Structure for the Proposal
The trial structure will consist of the comparison of patients with obesity and obesity-related medical conditions. The comparison will focus on the improvements and efficiency levels in patients who use non-clinical and clinical programs. Therefore, every patient’s change and activity will be carefully examined to realize and record any progress or regression. The medication and dietary combinations to be used will also be included in the structure.
Ethical Issues
The ethical issues involve the usage of the personal information of patients, which leads to the matter of confidentiality. In this case, patients who will participate in the trial will have to sign an informed consent. Moreover, there is an ethical issue regarding the balance between the quality of patient care and efficiency (Zolotarjova et al., 2018). The focus will have to be on both while this clinical trial is underway. The staff and other professionals must not release patient information unless authorized through the proper channels.
Conclusion
In conclusion, research has proved that there are more obese people today than before, which affects many aspects of life. However, it is possible to prevent and control obesity and overweight disorders. This can be done by embracing healthier lifestyle behaviors, exercising regularly, and using support groups and counseling programs. Creating awareness of obesity-related problems and preventative measures would go a long way in solving the issue.
References
Childs, E., Calder, C., & Miles, A. (2019). Diet and immune function. Nutrients, 11(8), 1933. Web.
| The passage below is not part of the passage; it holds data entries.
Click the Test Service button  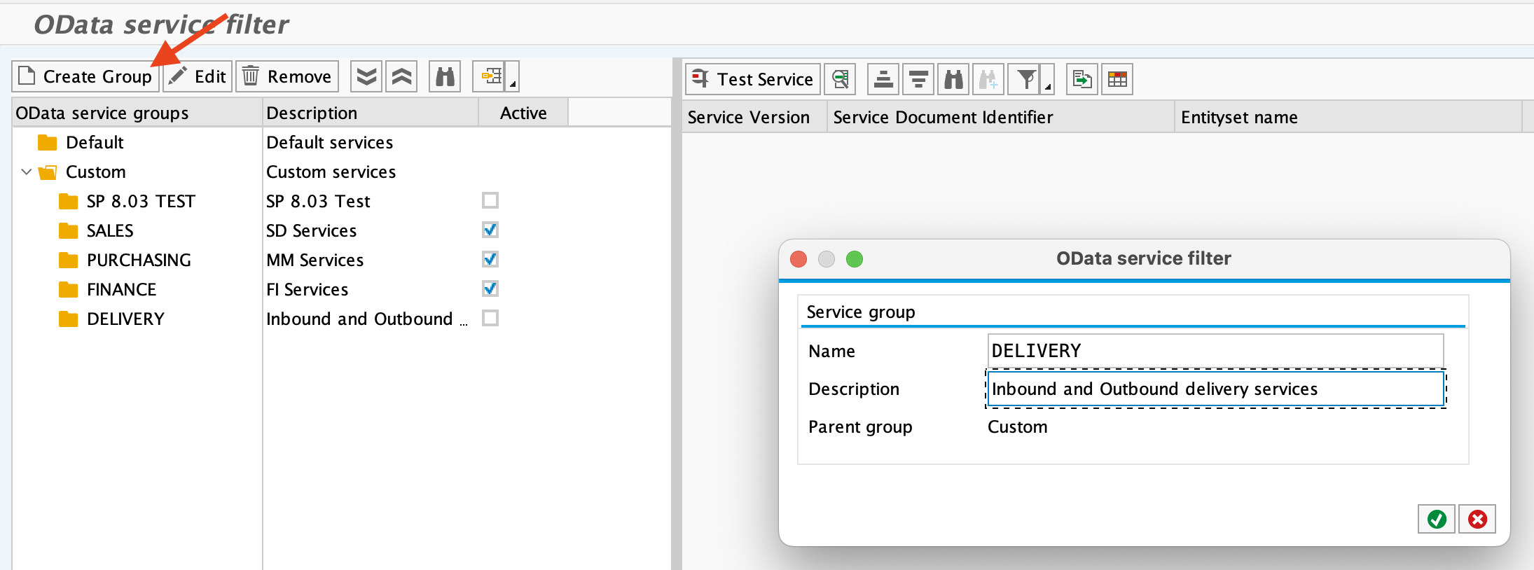coord(753,79)
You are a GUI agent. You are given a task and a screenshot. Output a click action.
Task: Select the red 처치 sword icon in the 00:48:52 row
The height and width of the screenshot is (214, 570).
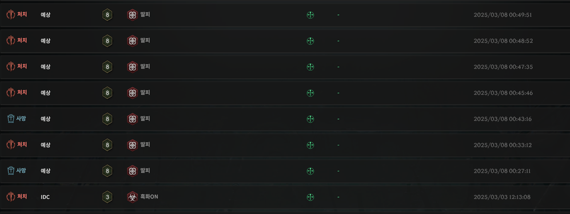click(11, 41)
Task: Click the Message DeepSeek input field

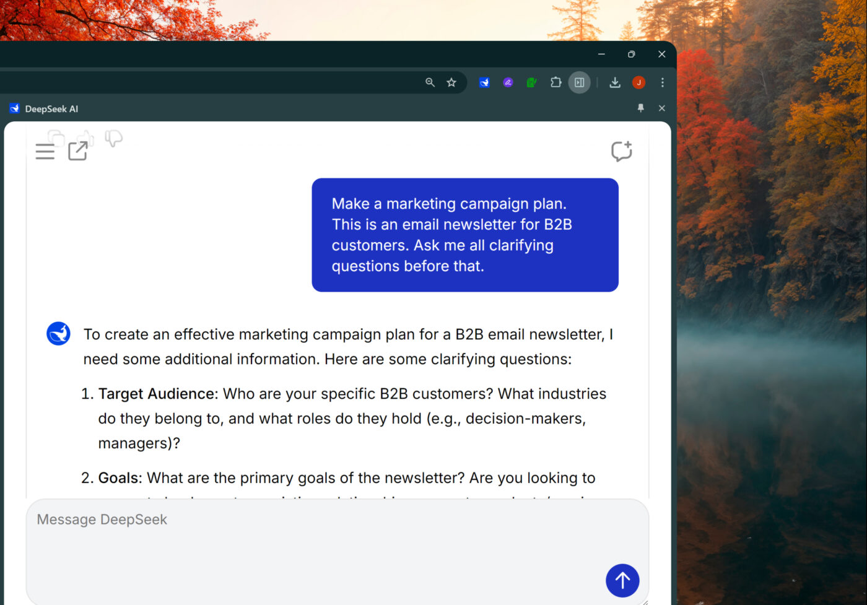Action: click(x=310, y=539)
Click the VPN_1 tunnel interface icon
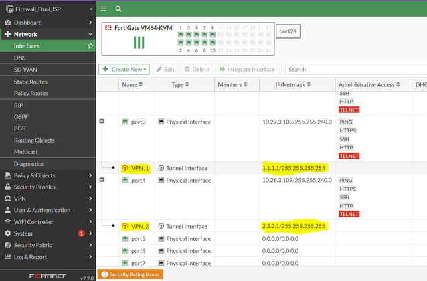The height and width of the screenshot is (281, 427). pos(125,169)
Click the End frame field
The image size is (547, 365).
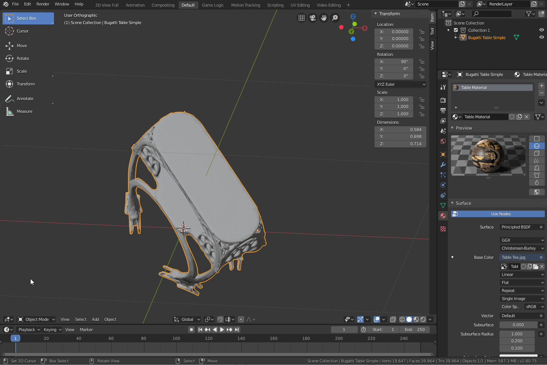(x=415, y=330)
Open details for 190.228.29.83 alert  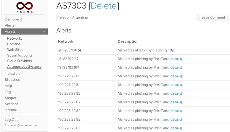click(x=176, y=128)
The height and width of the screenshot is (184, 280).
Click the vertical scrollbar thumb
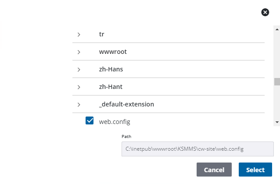[277, 82]
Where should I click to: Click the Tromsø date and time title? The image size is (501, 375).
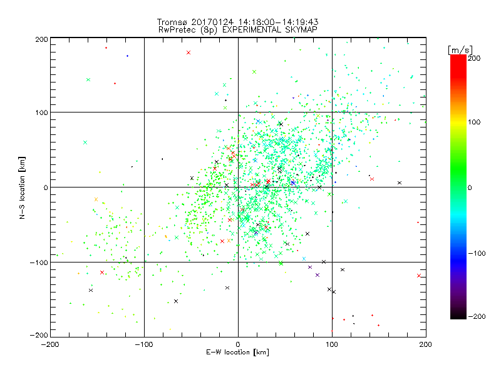coord(237,22)
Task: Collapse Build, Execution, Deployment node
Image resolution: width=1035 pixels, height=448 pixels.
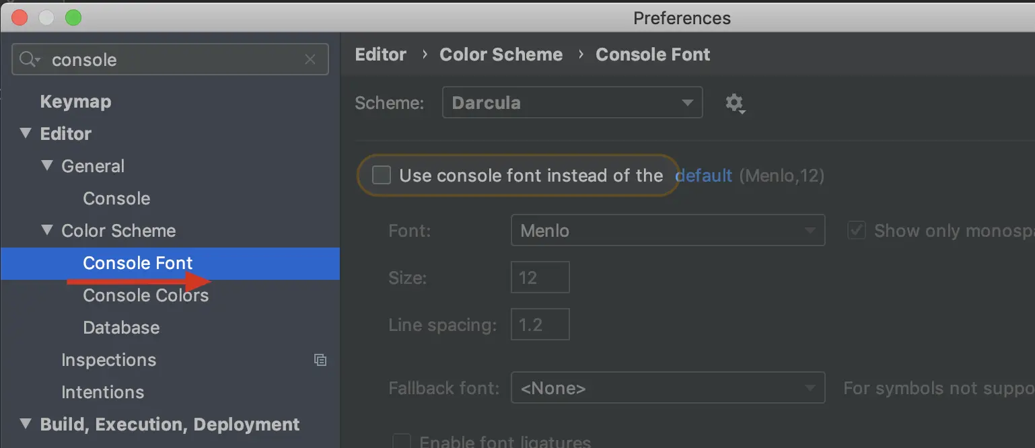Action: 26,424
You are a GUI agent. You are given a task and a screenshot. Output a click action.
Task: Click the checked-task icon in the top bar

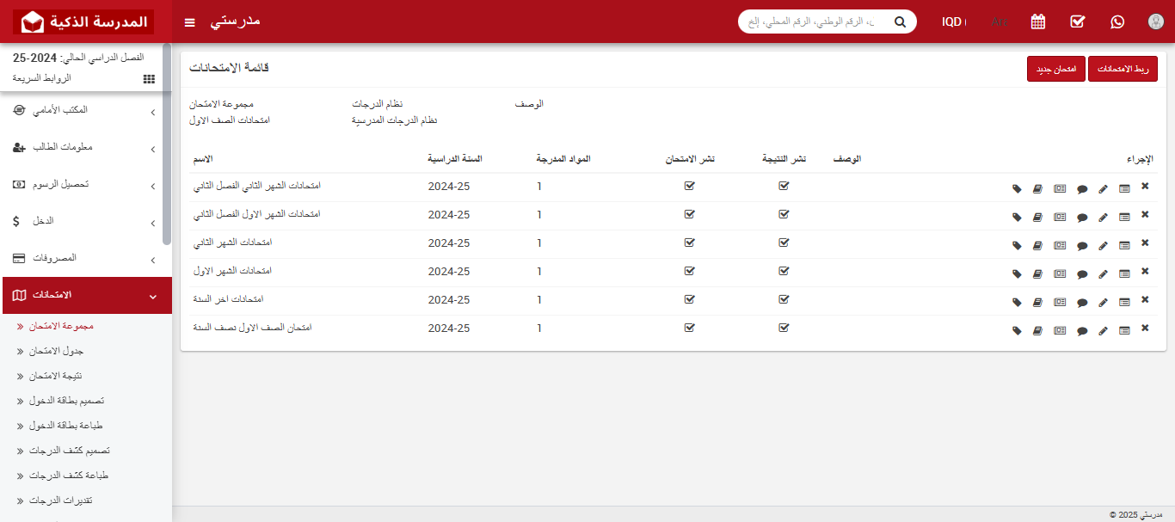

Chooi, C., Ding, C., & Magkos, F. (2019). The epidemiology of obesity. Metabolism, 92, 6-10. Web.
Christ, A., Lauterbach, M., & Latz, E. (2019). Western diet and the immune system: An inflammatory connection. Immunity, 51(5), 794-811. Web.
Lu, H., Chen, Y., Tsai, M., Liao, L., Huang, F., Yu, H., & Kuo, Y. (2022). Combined acupoints for the treatment of patients with obesity: An association rule analysis. Evidence-Based Complementary and Alternative Medicine: eCAM. Web.
Safaei, M., Sundararajan, A., Driss, M., Boulila, W., & Shapi’i, A. (2021). A systematic literature review on obesity: Understanding the causes and consequences of obesity and reviewing various machine learning approaches used to predict obesity. Computers in Biology and Medicine, 136. Web.
Wadden, A., Tronieri, S., & Butryn, L. (2020). Lifestyle modification approaches for the treatment of obesity in adults. American Psychologist, 75(2), 235-251. Web.
Zolotarjova, J., Ten, G., & Vreugdenhil, E. (2018). Effects of multidisciplinary interventions on weight loss and health outcomes in children and adolescents with morbid obesity. Obesity Reviews, 19(7), 931-946. Web.